Sunday, December 2, 2012

Joy.

So I'm in the word tonight, I'm opened up to John 16 and i recommend you read this. It talks about joy! Jesus gives an analogy...

21-23 “When a woman gives birth, she has a hard time, there’s no getting around it. But when the baby is born, there is joy in the birth. This new life in the world wipes out memory of the pain. The sadness you have right now is similar to that pain, but the coming joy is also similar. When I see you again, you’ll be full of joy, and it will be a joy no one can rob from you. You’ll no longer be so full of questions.

23-24 “This is what I want you to do: Ask the Father for whatever is in keeping with the things I’ve revealed to you. Ask in my name, according to my will, and he’ll most certainly give it to you. Your joy will be a river overflowing its banks!
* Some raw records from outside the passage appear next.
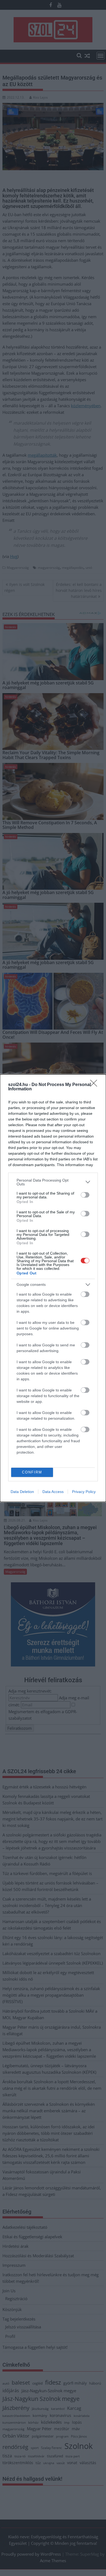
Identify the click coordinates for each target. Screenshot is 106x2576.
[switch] (85, 1195)
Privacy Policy (84, 1491)
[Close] (95, 1085)
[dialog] (53, 1288)
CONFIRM (32, 1472)
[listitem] (53, 1182)
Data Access (53, 1491)
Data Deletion (22, 1491)
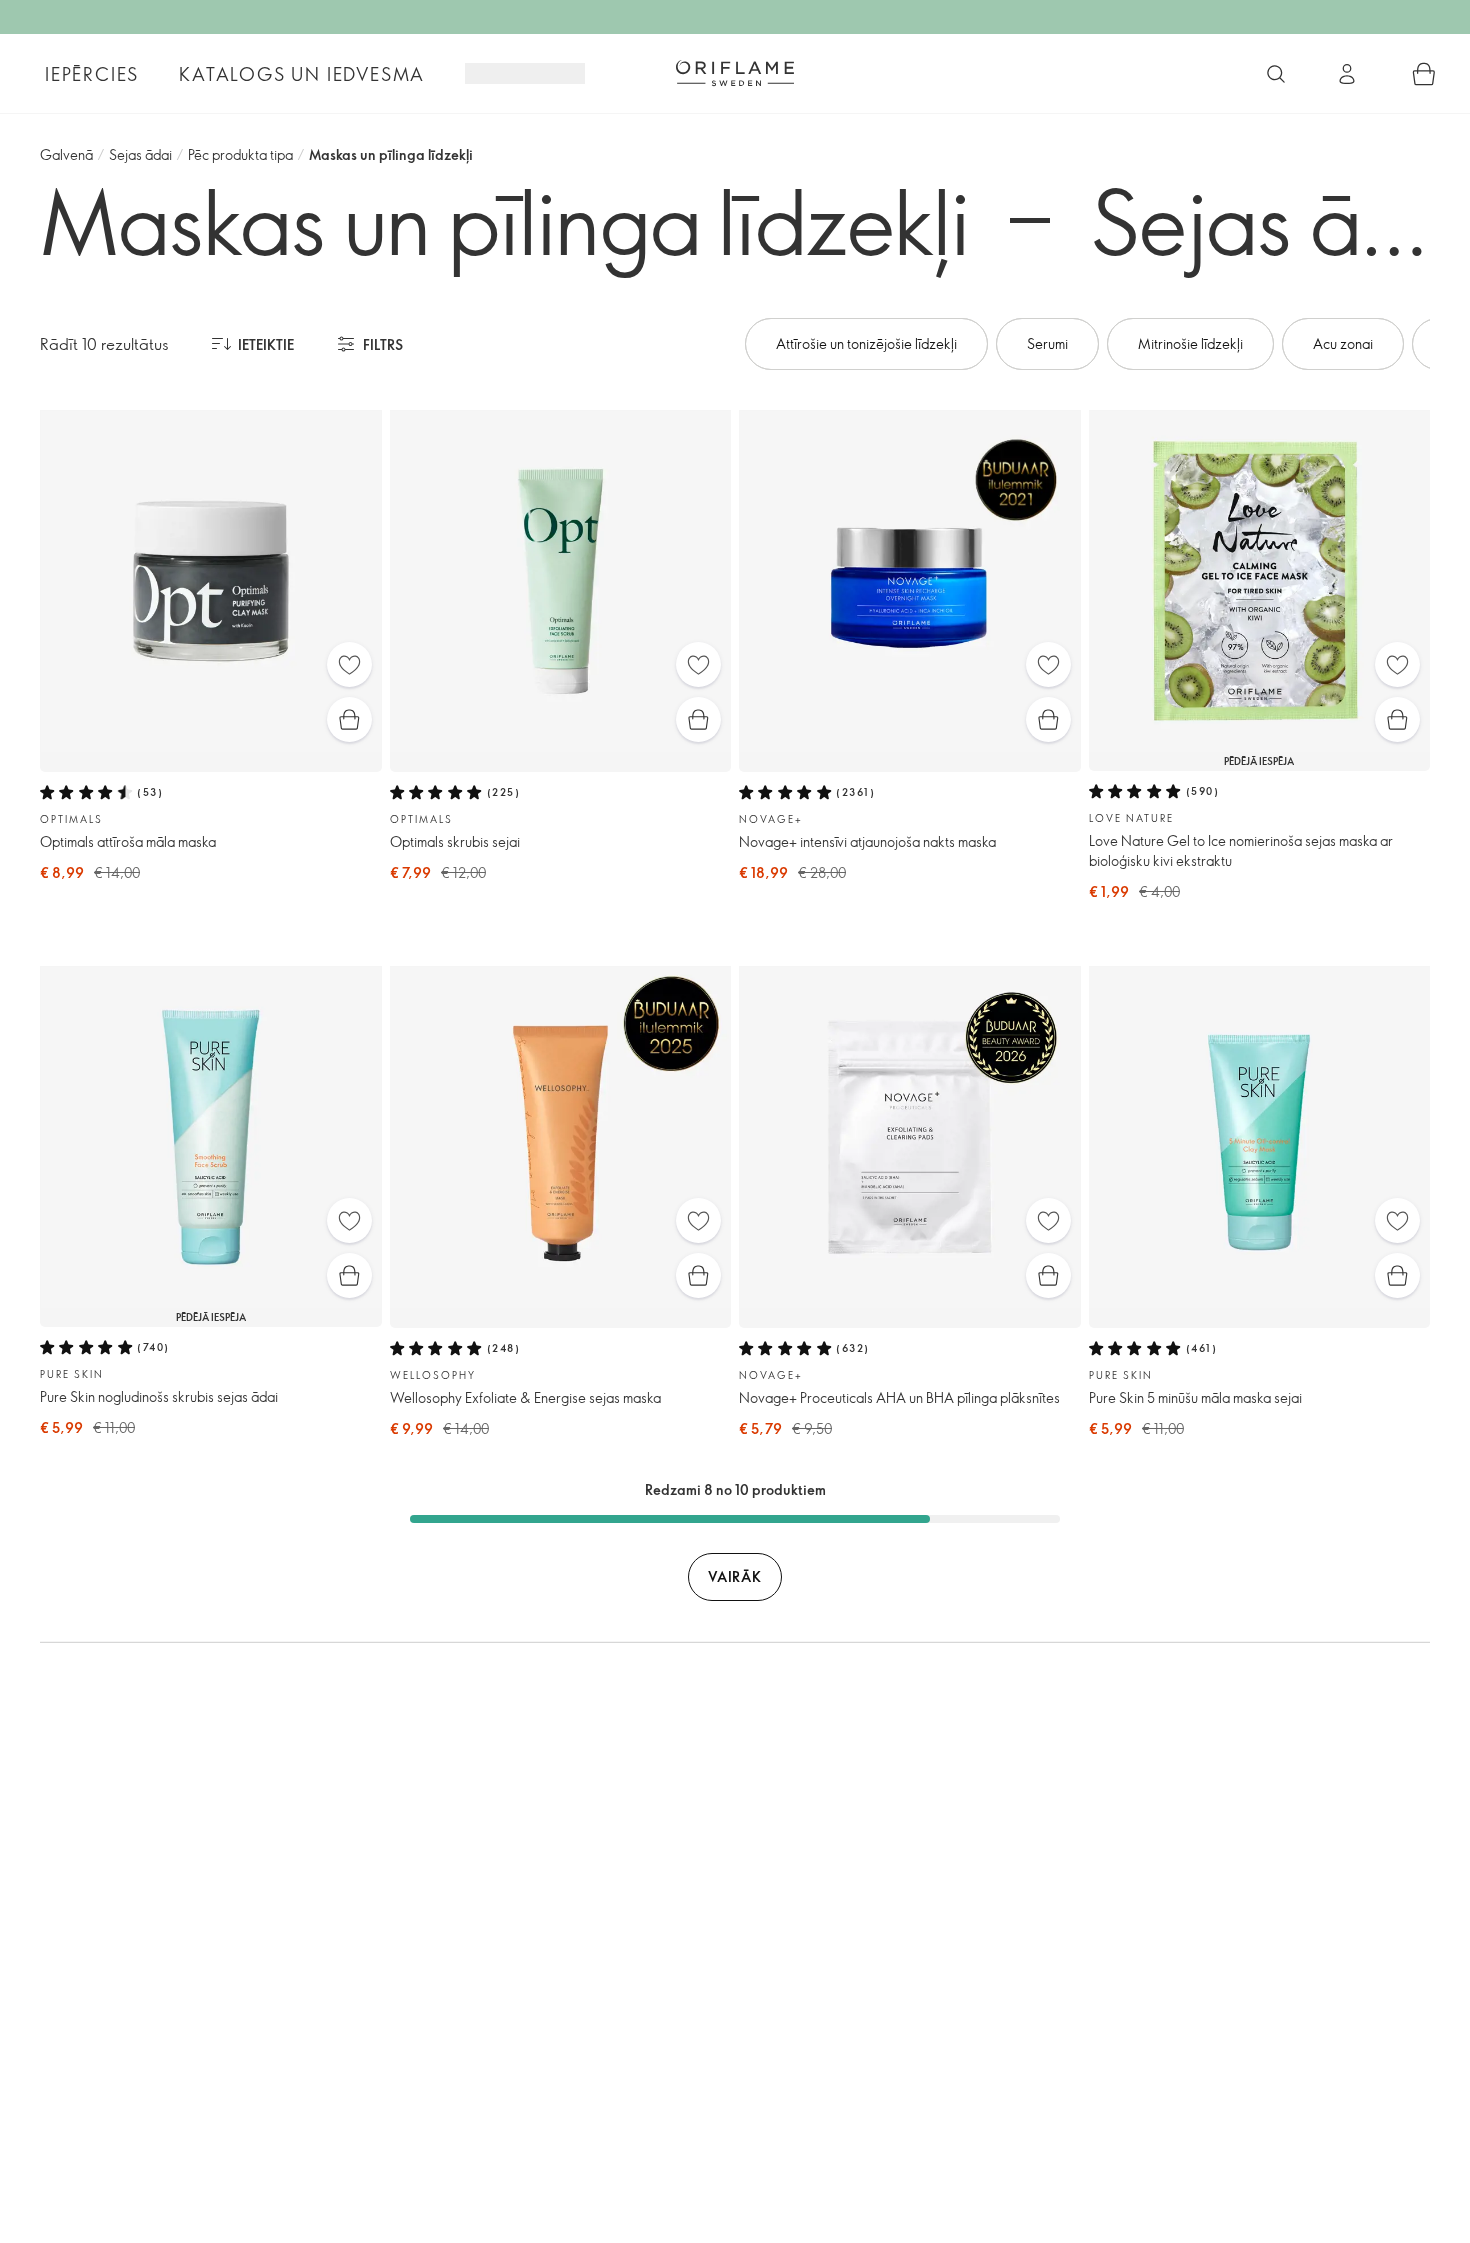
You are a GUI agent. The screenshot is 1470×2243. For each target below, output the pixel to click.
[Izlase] (349, 664)
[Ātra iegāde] (349, 719)
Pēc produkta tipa (240, 154)
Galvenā (66, 154)
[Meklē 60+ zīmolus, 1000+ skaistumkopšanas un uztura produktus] (1276, 74)
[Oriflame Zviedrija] (735, 73)
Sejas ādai (140, 154)
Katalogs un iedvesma (302, 74)
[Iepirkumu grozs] (1424, 74)
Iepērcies (92, 74)
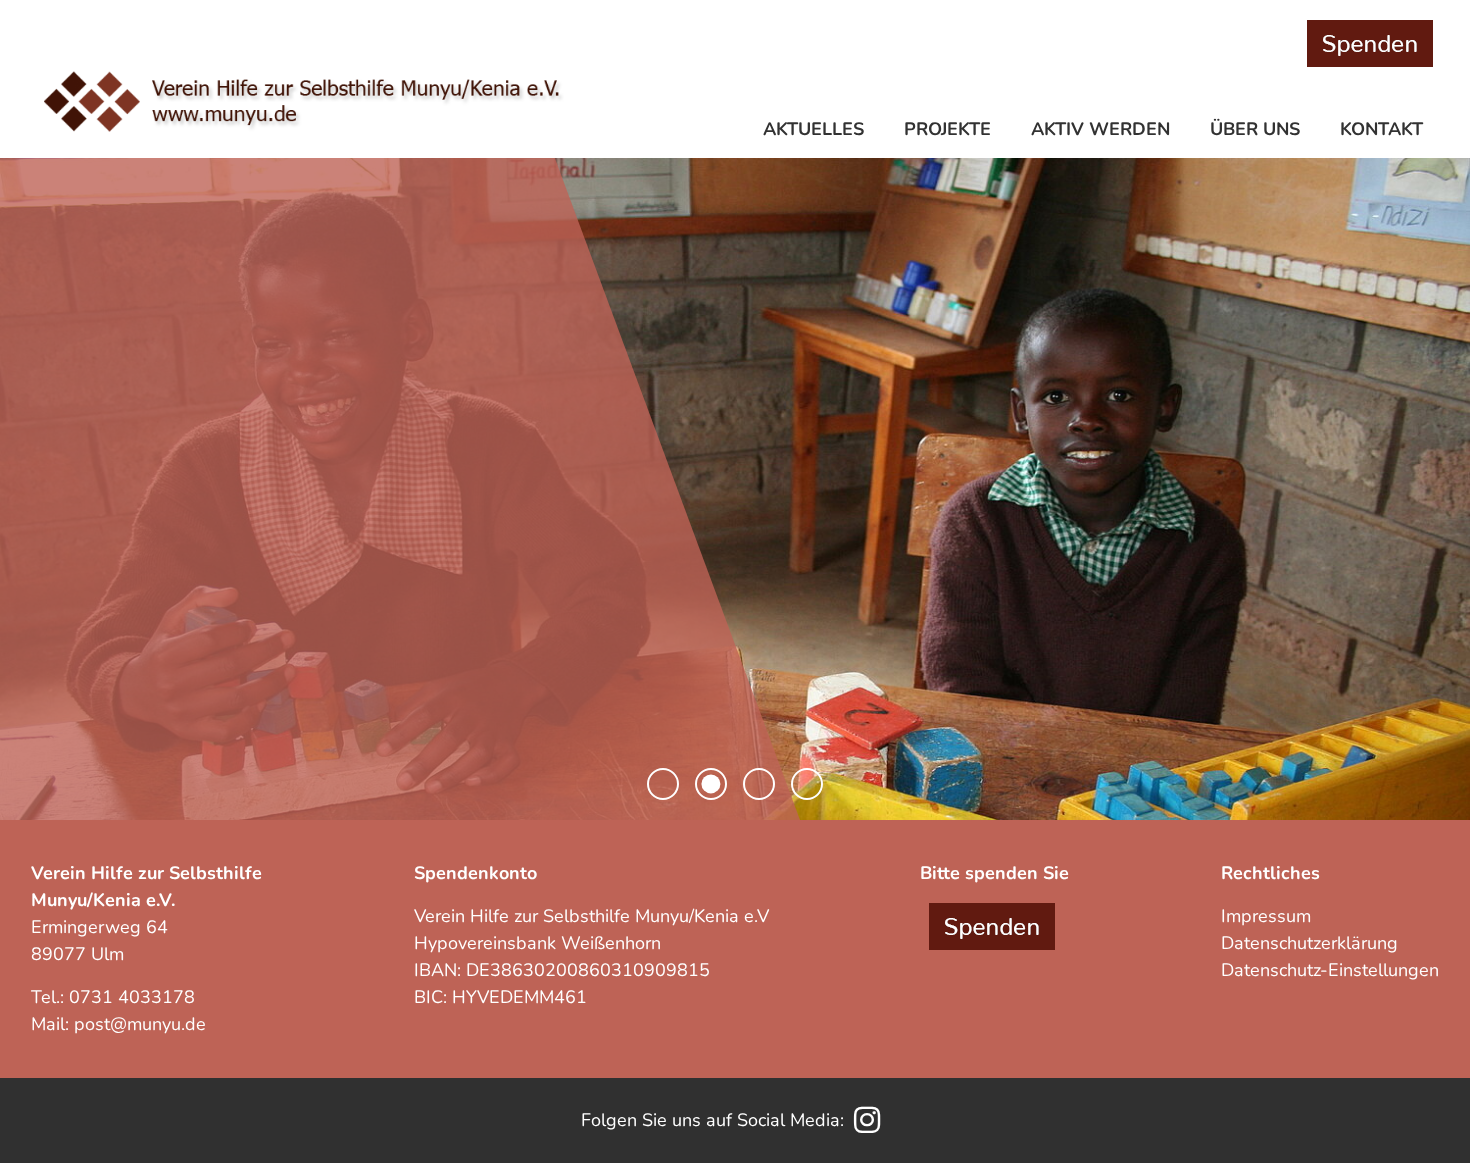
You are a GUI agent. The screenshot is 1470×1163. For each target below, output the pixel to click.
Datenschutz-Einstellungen (1330, 970)
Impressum (1266, 916)
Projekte (947, 129)
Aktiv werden (1100, 129)
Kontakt (1381, 129)
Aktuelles (813, 129)
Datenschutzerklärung (1309, 943)
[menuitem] (817, 131)
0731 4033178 (132, 997)
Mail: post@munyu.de (118, 1024)
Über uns (1255, 129)
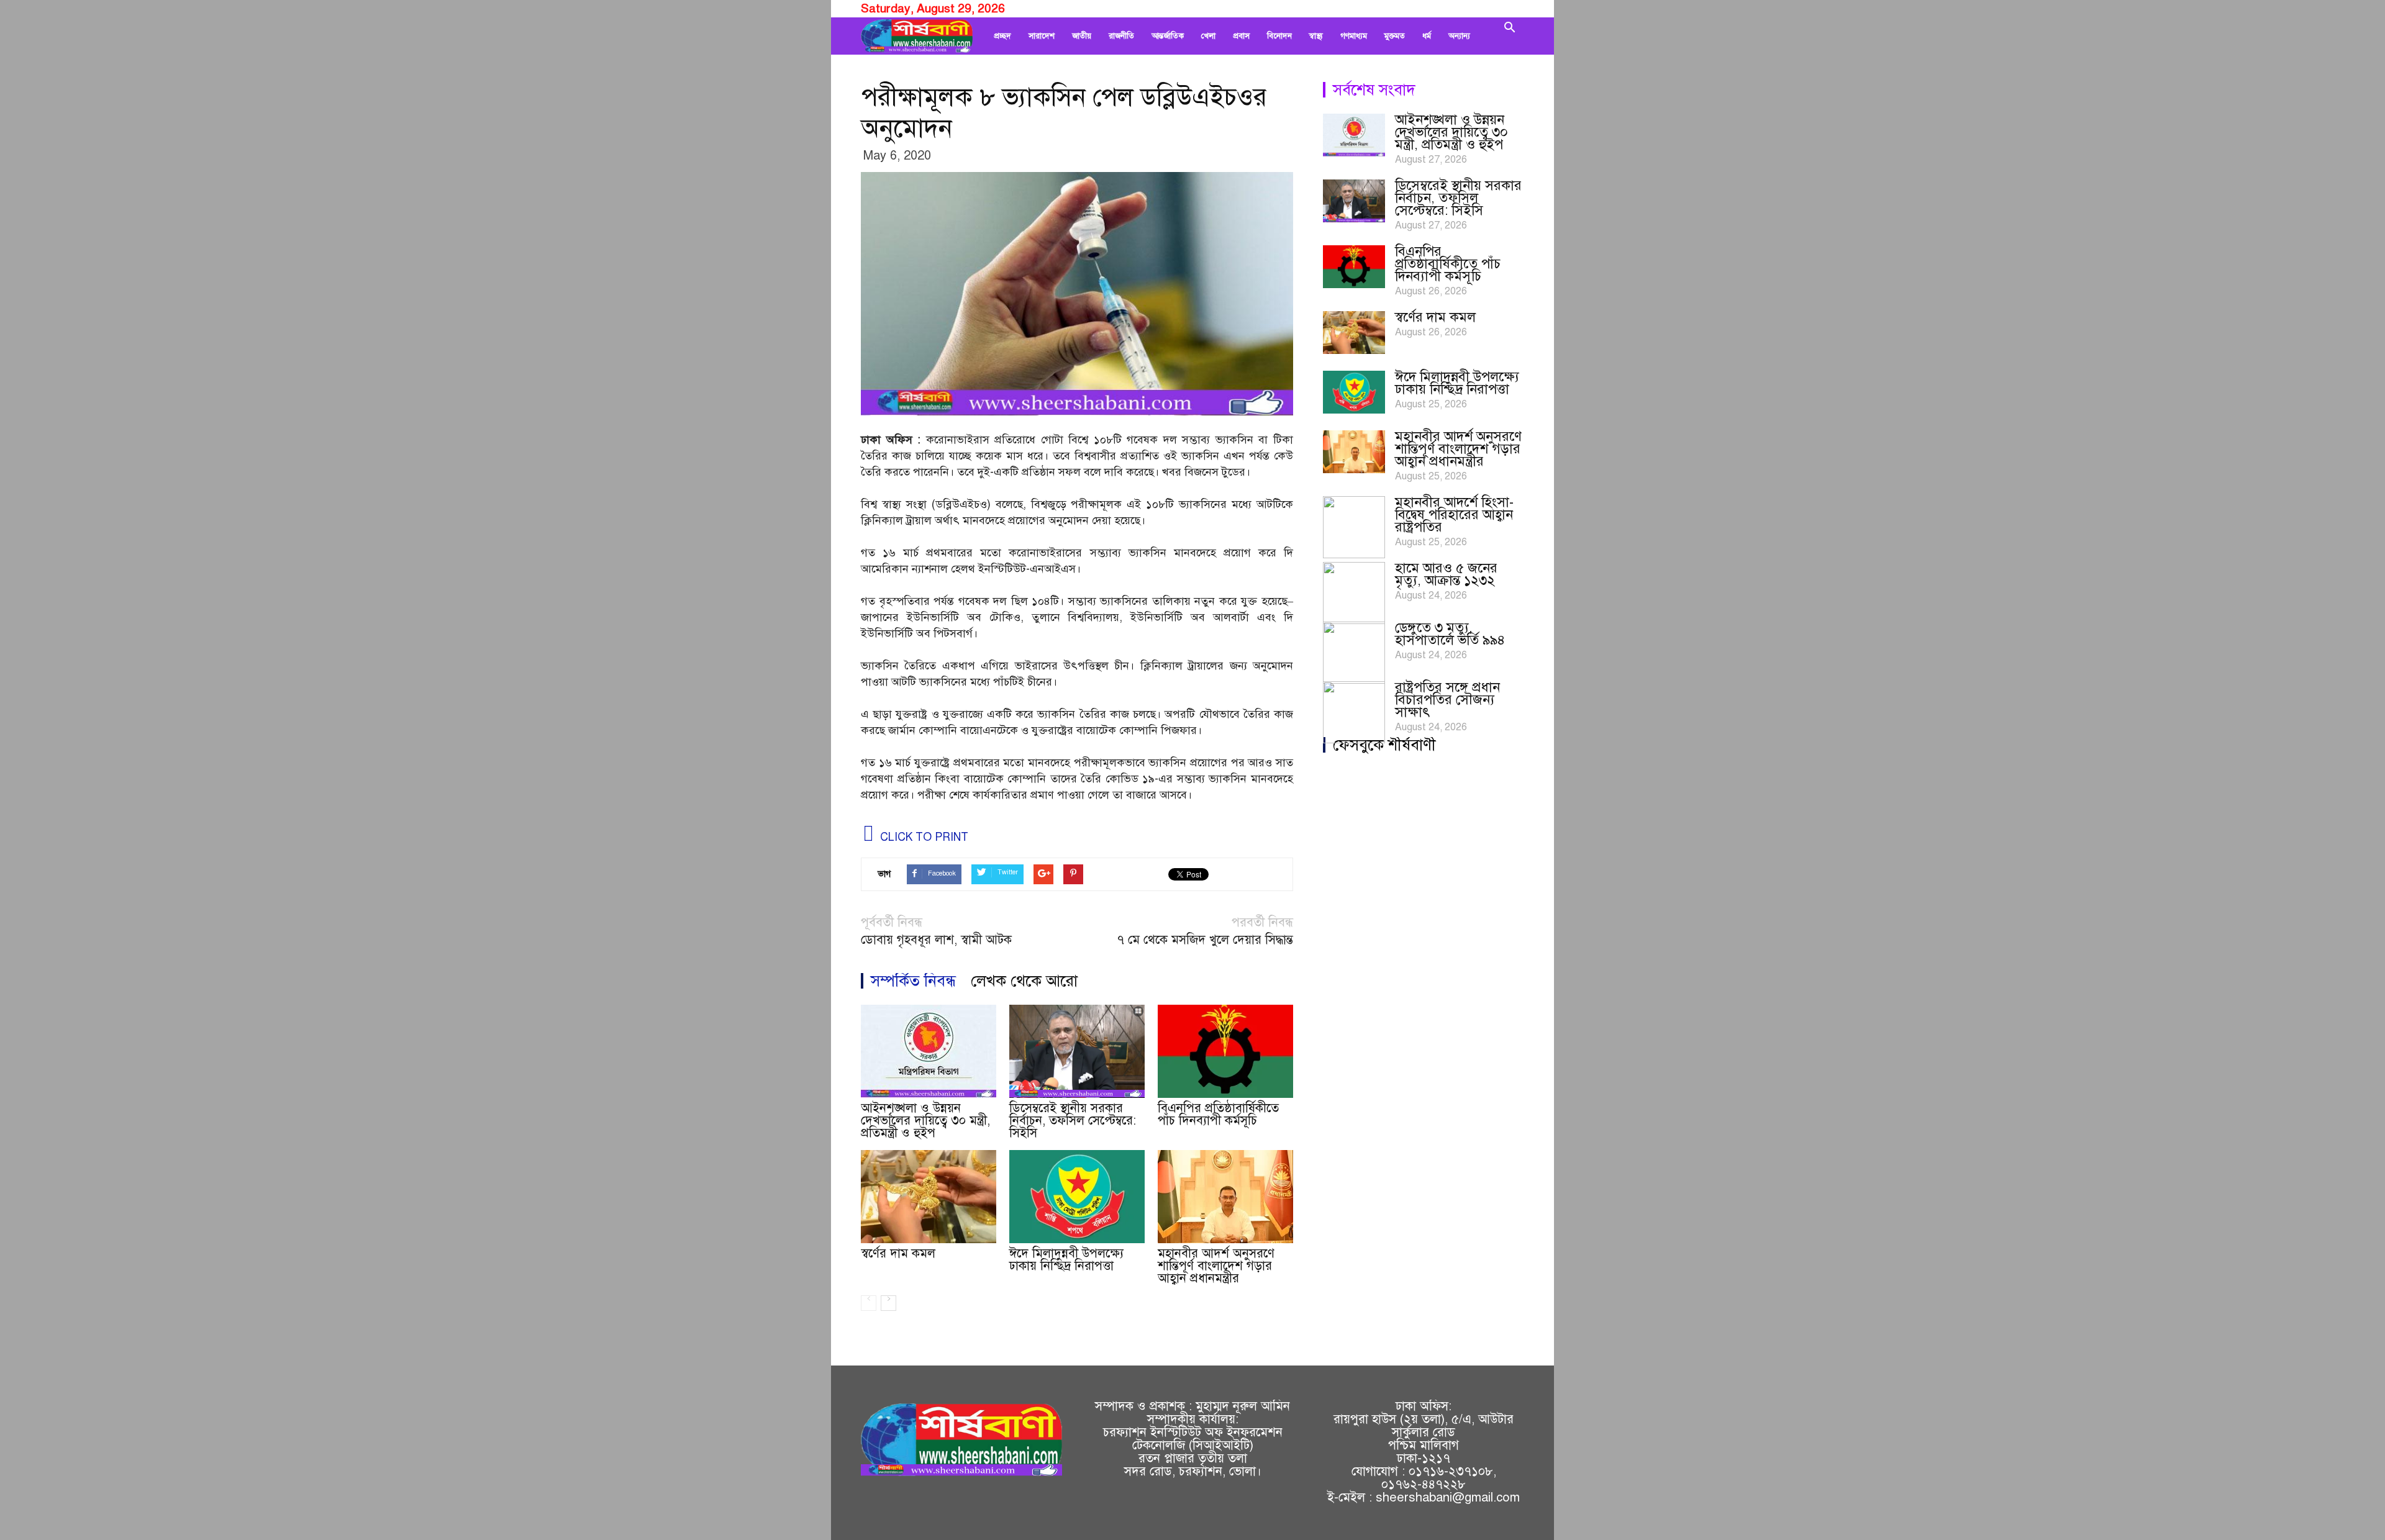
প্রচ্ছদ (1002, 36)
So what this means to me is, that we are getting joy. It doesn't matter where you are in life, you can find joy, where ever you're at. You kind of have to go through the pain to get that joy. Could you imagine if life were just all good all the time and just joy joy joy 24/7? Yeah maybe for a while it would be fun, but with out pain and conquering something really tough you don't really have an accomplishment or that feeling of satisfaction, it feels so much better when you work through something and get the joy instead of just getting joy handed to you. The joy is a thousand times better when you work for it. I hope this is making sense. Just something I got out of this verse. I encourage you to read the chapter!
 
And also one more thing, I'm curious! What does joy mean to you? You can like actually write a comment or just think to yourself, but I really want to know! Is it being happy? Or feeling pretty or strong? Having a bunch of friends? All of the above? or Like the little things? and what little things? Just think about it! And once you got it. Tell God and ask Him to give you that joy that you're looking for.
I guess joy for me is the little things in life. Like when I'm in a good mood, or looking at God's beautiful creation, being in the presence of my family, feeling included and happy with friends, getting advice from my "hero's" in life and having deep talks with them, or finishing a really good run or workout, or getting a compliment, hugs from my mom, getting excited about God's word, when my sister comes home, feeling pretty, getting butterflies from a boy, putting a really cool outfit together, when people laugh at me, getting a hard concept in math, recognizing God's love for me.. seriously the list goes on and on and on... I could just be happy sitting on a path and staring at a tree for hours haha. I'm weird like that. But it's weird because I have so many things that give me joy, but my joy is so easily destroyed. I really really want a joy that God is talking about in John 16. And I'm praying for it.